Aku mengangguk sambil mendorong mangkuk mie ayam yang baru selesai kuhabiskan. Mas Galuh sudah menghabiskan mienya sejak tadi dan menungguku menghabiskan milikku. Kami sedang berada di warung bakso dan mie ayam yang ada di pasar besar. Mas Galuh mengajakku ke sini untuk membeli perhiasan sebagai hadiah permintaan maafku kepada Ibu atas kejadian lalu.
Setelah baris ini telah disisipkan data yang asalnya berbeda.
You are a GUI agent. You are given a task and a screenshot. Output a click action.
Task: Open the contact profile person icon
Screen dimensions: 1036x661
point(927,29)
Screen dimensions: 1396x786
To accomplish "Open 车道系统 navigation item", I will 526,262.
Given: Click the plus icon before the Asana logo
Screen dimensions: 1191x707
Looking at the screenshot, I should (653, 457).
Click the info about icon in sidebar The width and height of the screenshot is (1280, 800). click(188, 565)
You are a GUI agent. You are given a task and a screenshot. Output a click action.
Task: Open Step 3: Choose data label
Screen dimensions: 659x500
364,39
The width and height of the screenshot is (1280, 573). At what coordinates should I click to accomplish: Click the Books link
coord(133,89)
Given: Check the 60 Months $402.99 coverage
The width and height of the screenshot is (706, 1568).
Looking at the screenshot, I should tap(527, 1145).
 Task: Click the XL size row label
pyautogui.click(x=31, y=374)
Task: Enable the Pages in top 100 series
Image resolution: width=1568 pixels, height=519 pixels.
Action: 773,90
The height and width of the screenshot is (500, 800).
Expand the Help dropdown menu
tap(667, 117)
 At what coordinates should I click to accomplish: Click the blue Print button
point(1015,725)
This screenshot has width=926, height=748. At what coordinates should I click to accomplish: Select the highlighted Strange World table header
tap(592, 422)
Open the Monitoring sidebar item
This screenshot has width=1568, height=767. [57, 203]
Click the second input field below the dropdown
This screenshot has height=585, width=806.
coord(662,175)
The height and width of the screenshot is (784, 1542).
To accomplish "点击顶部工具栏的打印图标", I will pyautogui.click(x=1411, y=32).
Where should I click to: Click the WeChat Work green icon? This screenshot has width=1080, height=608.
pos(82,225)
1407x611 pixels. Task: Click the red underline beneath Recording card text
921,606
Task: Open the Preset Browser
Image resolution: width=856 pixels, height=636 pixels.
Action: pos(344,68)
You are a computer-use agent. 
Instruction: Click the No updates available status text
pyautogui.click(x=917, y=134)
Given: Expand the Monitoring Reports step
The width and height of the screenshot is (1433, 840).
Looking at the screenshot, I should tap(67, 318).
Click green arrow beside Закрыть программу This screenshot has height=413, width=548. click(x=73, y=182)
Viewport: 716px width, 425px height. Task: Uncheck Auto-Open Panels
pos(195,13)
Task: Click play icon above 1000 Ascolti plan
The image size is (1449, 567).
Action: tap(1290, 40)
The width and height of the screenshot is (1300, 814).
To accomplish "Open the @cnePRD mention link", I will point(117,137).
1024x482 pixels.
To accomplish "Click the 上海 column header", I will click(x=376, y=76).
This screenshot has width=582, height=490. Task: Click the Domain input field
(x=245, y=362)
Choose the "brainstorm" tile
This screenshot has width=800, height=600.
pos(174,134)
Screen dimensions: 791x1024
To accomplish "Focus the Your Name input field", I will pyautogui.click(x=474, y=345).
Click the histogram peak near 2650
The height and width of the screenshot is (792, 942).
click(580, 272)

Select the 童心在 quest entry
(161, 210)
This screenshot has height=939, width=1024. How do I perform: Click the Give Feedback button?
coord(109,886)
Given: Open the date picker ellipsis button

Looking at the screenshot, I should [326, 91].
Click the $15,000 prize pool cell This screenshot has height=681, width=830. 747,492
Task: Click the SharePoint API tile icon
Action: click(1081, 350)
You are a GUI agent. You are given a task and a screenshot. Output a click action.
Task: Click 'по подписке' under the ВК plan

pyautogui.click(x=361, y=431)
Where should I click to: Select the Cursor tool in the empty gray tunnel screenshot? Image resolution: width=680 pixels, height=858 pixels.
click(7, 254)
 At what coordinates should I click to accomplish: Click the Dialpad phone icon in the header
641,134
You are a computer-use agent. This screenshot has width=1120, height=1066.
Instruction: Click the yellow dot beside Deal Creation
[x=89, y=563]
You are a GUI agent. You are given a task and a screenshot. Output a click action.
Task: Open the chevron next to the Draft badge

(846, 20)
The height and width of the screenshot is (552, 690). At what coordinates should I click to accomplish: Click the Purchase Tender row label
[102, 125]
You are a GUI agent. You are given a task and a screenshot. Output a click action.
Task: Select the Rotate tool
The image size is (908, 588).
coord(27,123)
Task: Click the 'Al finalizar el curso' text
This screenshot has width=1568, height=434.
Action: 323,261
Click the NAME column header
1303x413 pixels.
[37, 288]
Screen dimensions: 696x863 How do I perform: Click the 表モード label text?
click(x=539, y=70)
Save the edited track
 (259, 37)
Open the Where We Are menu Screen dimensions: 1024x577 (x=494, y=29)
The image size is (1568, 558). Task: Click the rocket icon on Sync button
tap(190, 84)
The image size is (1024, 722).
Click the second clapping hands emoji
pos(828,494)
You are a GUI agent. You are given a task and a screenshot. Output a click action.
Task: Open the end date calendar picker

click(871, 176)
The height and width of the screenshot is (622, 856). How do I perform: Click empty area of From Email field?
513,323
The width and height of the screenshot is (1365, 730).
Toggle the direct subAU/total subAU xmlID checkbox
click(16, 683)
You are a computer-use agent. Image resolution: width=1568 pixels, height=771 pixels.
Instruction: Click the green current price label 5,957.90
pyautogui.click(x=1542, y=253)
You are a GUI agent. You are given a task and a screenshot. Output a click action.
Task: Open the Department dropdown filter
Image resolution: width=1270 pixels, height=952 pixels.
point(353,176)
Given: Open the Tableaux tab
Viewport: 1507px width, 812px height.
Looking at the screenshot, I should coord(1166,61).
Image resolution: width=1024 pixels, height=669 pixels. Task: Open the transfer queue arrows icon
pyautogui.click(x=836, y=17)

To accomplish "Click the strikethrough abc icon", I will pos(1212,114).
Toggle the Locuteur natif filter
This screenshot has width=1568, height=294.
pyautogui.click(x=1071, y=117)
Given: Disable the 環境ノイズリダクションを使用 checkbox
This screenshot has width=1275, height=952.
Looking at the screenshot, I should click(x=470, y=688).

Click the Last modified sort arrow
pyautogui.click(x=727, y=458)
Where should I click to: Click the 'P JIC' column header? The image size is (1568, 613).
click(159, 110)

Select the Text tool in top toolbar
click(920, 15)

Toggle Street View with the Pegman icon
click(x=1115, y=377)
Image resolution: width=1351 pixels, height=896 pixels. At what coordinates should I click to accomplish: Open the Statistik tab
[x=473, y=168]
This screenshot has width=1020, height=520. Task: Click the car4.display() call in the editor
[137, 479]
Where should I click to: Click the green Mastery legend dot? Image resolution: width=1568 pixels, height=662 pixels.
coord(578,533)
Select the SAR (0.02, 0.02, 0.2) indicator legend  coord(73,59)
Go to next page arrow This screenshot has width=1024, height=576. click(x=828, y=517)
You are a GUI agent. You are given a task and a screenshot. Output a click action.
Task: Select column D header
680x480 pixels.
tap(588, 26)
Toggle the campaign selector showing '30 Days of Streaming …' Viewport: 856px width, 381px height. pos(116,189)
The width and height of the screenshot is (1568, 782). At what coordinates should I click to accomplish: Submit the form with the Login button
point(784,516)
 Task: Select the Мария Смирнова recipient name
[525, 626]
Mas Galuh mengatakan rencana ini pagi tadi, setelah kami bercinta untuk yang kesekian kali setelah dua hari berlalu sejak hujan badai yang menjadi saksi penyatuan kami. Ia berkata aku butuh bicara kepada Ibu dan baiknya membawa hadiah yang sekiranya membuat Ibu senang. Mas Galuh memilih perhiasan karena katanya tidak ada wanita yang tak suka emas. Kami akan ke rumah Ibu dan bicara kepadanya tentang kejadian lalu. Aku akan meminta maaf dan berjanji tidak akan membuat Ibu terluka lagi.
"Kita harus memberikan apapun yang Ibu mau, Nur. Apapun karena hanya kita yang bisa membuatnya bahagia," ucap Mas Galuh pagi tadi saat memelukku usai bercinta. "Ibu mungkin saja masih berfikir hubungan kita tak baik-baik saja, padahal tidak, kan? Jadi kita perlu mengunjungi Ibu dan meluruskan masalah ini."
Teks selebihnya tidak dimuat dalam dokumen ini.